I call this Challenges not Training:

1.  "Use your iPod touch to share with a friend the fact that you just got an iPod touch"  Skills needed - Turn it on, connect to internet, set up e-mail or go to web based e-mail, compose a message, send. Variations: Set up facebook app, set up twitter app, record a voice memo and e-mail it, etc.

2.  "Use your flip camera to share a video or a picture with a friend the fact that you just got a flip cam"  Skills needed- Turn it on, record video or take still shot, export to computer, share via e-mail, facebook, twitter, upload to youtube, etc.

Make it a race, make it a cooperative activity (first group to get all to accomplish task), give prizes.

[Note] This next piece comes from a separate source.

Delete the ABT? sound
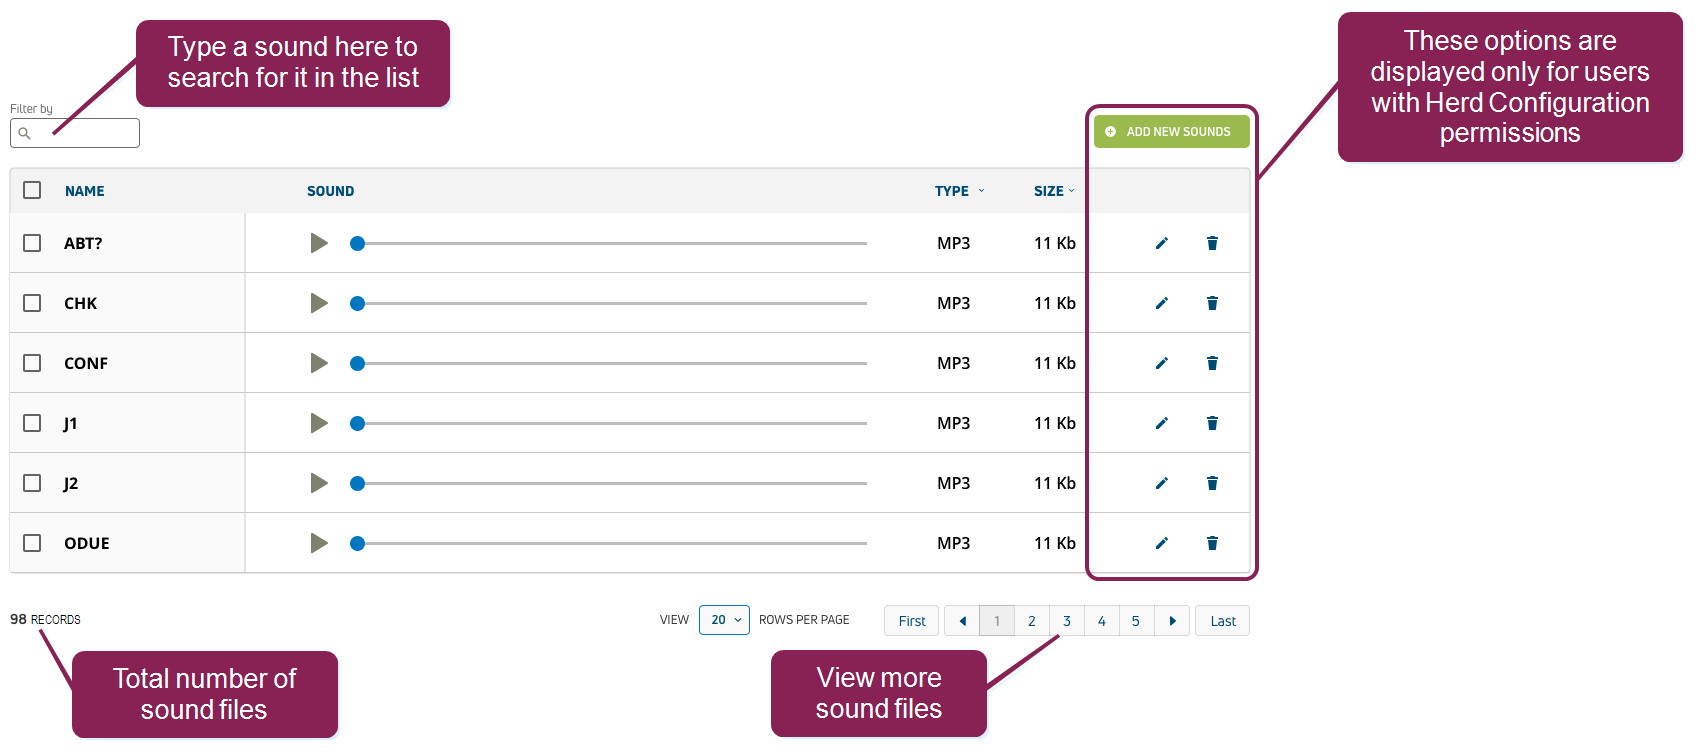The width and height of the screenshot is (1700, 755). click(1212, 243)
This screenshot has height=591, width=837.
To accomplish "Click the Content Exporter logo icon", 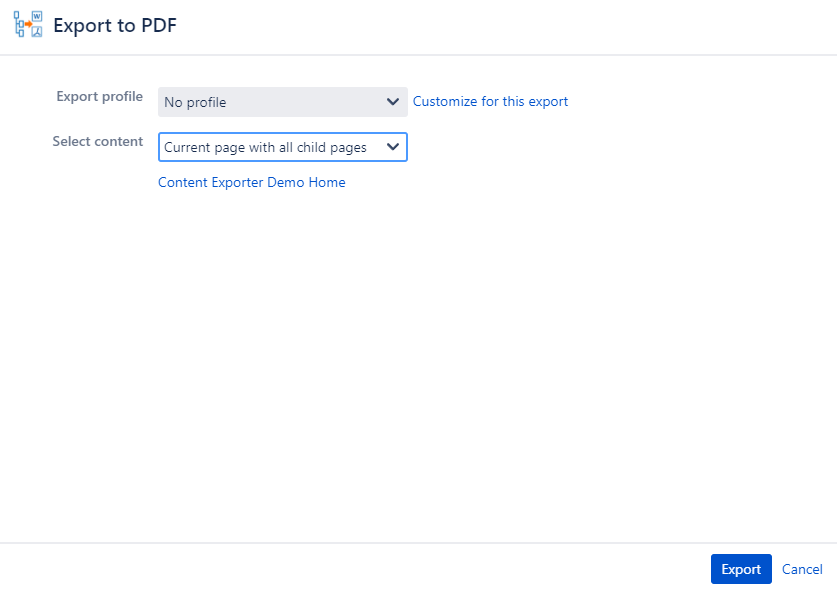I will 28,25.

3. As for the applications:  "You have several students who are failing your course. They are disengaged during lectures, they consistently misplace their work, they seem more interested in texting notes to their friends than taking notes, and your worst fear is that they are recording your classroom using the camera on their cell phone.  What strategies and resources could you integrate into your lessons to engage your learners, make the material multi sensory, personally accessible, authentic and interconnected?"

I hope that at least few folks will take a moment to reply.  I and my group thank you in advance.  

1 comment:

Pete Spencer said...

Kit, I spent a fair amount of today pouring through the Alberta Teachers Association document on technology in education in addition to a some resources I have on "best practice" PD. One of the big ideas I took from these is the importance of teachers being part of a learning network. We need to get them linked together and to others outside of the workshop.

There is no way we can, in three days, teach them all the hardware, software, and "apps" so that they will remember them and be able to integrate them into their teaching when needed next year. The best thing we can leave them with is the belief in the power of a network of fellow professionals and the ability to build a strong one that is both local and worldwide.

It can't be all about building the network, but I believe our main goal should be to get them connected. The other uses and benefits of the tools for helping students learn content and so many other significant things can come during our follow up work together either in-person or virtually.

At least that's how I'm feeling this evening. I'm really excited about this process; that is, trying to squeeze the maximum benefit from this wonderful three-day opportunity for the teachers. I'm confident that we'll be successful. I look forward to hearing from others in your network on what they have done or would do with this type of opportunity.